Archery Point of Impact Shift Calculator
Calculate how much your point of impact moves per click of sight adjustment.
Works for recurve, compound, and Olympic archery sights.
How Archery Point of Impact Shift Is Calculated
When you adjust your bow sight, the arrow’s point of impact moves by a calculable amount. Understanding this relationship lets you dial in your sight precisely and efficiently.
Sight Movement Formula:
Sight Movement = (POI Shift / Distance to Target) × Sight Radius
Where:
- POI Shift = how far your arrow landed from center (mm or inches)
- Distance to Target = shooting distance (same units as POI shift)
- Sight Radius = distance from sight pin to arrow’s pivot point (typically 400–600mm for recurve)
Golden Rule of Sight Adjustment: “Follow the arrow” — move the sight in the same direction as the point of impact shift.
- Hit low → move sight down
- Hit left → move sight left
Worked Example: Target at 18 meters (18,000 mm).
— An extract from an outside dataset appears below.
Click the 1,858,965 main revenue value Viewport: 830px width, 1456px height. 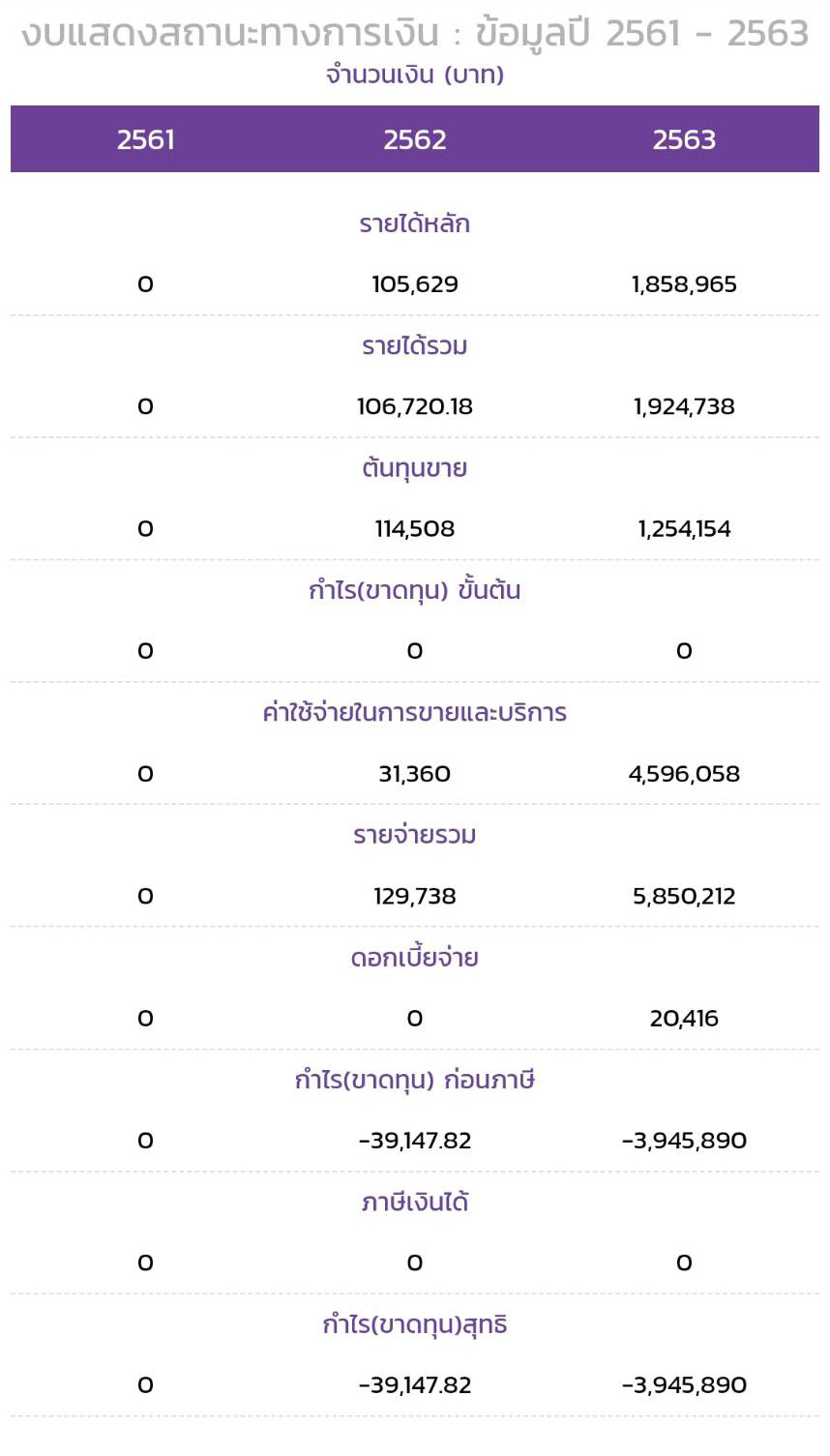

Arrows hitting 60mm left. Sight radius = 500mm:
- Sight movement = (60 / 18,000) × 500 = 0.00333 × 500 = 1.67 mm to the left
Click Values on Sight: Most competition sights have adjustment clicks of 0.5–1.0mm. At 18m, each 1mm of sight movement = ~36mm shift at target.
Distance Scaling: A sight setting zeroed at 18m will need significant adjustment at 50m. As distance increases, the required sight movement per unit of POI shift decreases (sight pins converge toward a center point at long range).
Recurve vs Compound: Compound sights have longer sight radii (600–900mm) making them more sensitive. Fixed pins (compound): set each pin at a specific distance and switch between them.